Da qualche tempo, la città mi va stretta. Mi sento come il Marcovaldo di Calvino, oppresso dalla vita urbana, che si strugge per la lontananza dalla campagna, non può fare legna né raccogliere funghi, né allevare animali. Ricerco corsi sui fiori e sulle piante eduli (niente ai corsi del Tempo Libero patrocinati dal Comune di Milano, eppure c’è questo che francamente mi pare meno utile), mi ostino a dire che il mio cane ha un ottimo istinto allo scavo e sarebbe un perfetto cane da tartufi, e mi lamento a voce alta di non avere un posto dove allevare le galline.

Mentre in passato ho sempre considerato con benevola indulgenza gli zii che, prossimi alla pensione, allestivano un piccolo orto dietro casa e investivano di amore paterno ogni singola zucchina o cespo di lattuga, ora avverto con intensità crescente l’urgenza di tornare alla terra. Per fortuna è un percorso condiviso, il mio compagno ripete come un mantra che deve “piantare la vite” qua e là (tentativi svolti finora: 1. Tentativi conclusisi con il disseccamento istantaneo del ramo: 1).

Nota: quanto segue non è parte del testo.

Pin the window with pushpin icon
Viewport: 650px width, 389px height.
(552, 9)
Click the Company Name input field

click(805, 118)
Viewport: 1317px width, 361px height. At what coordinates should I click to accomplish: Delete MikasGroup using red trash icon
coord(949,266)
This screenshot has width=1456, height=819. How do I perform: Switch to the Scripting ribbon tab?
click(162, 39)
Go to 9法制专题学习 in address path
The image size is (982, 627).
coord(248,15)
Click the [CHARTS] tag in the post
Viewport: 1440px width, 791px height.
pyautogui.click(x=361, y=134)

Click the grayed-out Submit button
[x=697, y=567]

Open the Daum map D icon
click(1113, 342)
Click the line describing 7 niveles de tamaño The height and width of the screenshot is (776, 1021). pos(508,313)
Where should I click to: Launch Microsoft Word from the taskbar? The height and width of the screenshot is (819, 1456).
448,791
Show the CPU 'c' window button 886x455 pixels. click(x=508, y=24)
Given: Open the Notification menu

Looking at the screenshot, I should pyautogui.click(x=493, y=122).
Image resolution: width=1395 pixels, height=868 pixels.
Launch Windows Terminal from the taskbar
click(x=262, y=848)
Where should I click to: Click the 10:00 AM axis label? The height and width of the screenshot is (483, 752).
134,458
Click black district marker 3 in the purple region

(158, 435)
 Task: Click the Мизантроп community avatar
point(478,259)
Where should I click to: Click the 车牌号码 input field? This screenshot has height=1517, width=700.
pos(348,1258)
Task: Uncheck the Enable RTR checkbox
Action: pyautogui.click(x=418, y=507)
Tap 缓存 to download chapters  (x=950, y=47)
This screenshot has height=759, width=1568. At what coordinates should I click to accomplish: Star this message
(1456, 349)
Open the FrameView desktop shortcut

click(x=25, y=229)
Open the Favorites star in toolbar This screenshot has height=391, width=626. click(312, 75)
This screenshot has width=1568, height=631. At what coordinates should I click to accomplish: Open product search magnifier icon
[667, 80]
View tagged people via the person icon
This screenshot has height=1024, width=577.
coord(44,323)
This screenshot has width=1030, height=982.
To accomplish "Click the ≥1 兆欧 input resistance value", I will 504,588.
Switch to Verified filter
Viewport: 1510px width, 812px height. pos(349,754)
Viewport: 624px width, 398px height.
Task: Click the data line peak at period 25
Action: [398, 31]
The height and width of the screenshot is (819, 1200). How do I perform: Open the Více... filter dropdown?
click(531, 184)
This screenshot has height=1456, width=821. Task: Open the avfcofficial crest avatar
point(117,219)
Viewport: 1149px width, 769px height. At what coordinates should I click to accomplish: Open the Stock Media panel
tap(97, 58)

A quanto pare non siamo i soli a sentire il richiamo della foresta: il Comune di Milano affida ai cittadini anziani che ne facciano richiesta piccoli lotti di terreno dove allestire un orto – e spesso sono poi gli entusiasti nipoti ad occuparsene –: sono in tutto 430 appezzamenti, altri 120 li concede A2A, altri ancora sono messi in affitto da privati. Poi ci sono gli ortisti abusivi e il Signor Chen è in assoluto il mio preferito, guardate qua:

oppure il guerrilla gardening, e gruppi di appassionati in rete che si scambiano idee e consigli per fare prosperare l’agricoltura urbana, come questi .

Okay, l’orto non è esattamente una rivoluzione, che c’è di nuovo? Un po’ lo scopo: risparmiare su frutta e verdura è solo uno degli elementi dell’equazione – tra affitto, materiali e tempo da dedicare, il risparmio tende ad assottigliarsi. Ci sono altre ragioni: la sensazione del controllo su ciò che si mangia, il piacere della manualità, la nostalgia di un’alimentazione meno imparentata con l’industria, la volontà di “contaminare” il cemento con il verde.

A prima vista, è un movimento che guarda indietro, a quando l’autoconsumo era un elemento fondamentale dell’economia. In effetti però molti dei movimenti sul cibo che ci hanno conquistato negli ultimi anni hanno un vago sapore “retrò” – Slow Food per prima. Forse il desiderio di autoprodurre può essere il passo ulteriore rispetto al cucinare da sé, mangiando cibi non industriali. Michael Pollan, che ha scritto i bellissimi “Il Dilemma dell’Onnivoro” e “In difesa del cibo” dice: “Mangia tutto il cibo spazzatura che desideri se lo hai cucinato tu” (Mi mettereste la ricetta per farsi il Bounty a casa nei commenti per favore?) e “Non mangiare niente che tua nonna non riconoscerebbe come cibo”.